Member of the Legislative Assembly of Western Australia
- In office 24 April 1901 – 28 September 1902
- Preceded by: None (new seat)
- Succeeded by: Thomas Bath
- Constituency: Hannans

Personal details
- Born: 19 August 1867 White Hills, Victoria, Australia
- Died: 28 September 1902 (aged 35) Kalgoorlie, Western Australia, Australia
- Party: Labor Party

= John Reside =

Australian politician

John Reside (19 August 1867 – 28 September 1902) was an Australian trade unionist and politician who was a Labor Party member of the Legislative Assembly of Western Australia from 1901 until his death, representing the seat of Hannans.

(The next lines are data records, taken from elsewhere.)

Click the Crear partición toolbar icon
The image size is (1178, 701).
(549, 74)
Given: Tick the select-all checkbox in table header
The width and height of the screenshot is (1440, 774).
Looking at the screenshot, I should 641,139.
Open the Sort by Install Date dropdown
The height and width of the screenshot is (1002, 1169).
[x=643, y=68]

Reside was born in Bendigo, Victoria, to Nancy (née Carr) and William Reside. He attended the Bendigo School of Mines and qualified as a mine engine driver in 1888, afterward working at various mines in the local area. He also became involved in the labour movement, serving as a branch president of the Engine Driver's Union and as a member of Bendigo's trades and labour council. Reside moved to Kalgoorlie, Western Australia, in 1897, and helped to found the Eastern Goldfields Trades and Labour Council, of which he later became president. Reside entered parliament at the 1901 state election, winning the newly created seat of Hannans. However, his time in parliament was short-lived, as he collapsed and died suddenly in September 1902, aged only 35. The cause of death was believed to be heart disease.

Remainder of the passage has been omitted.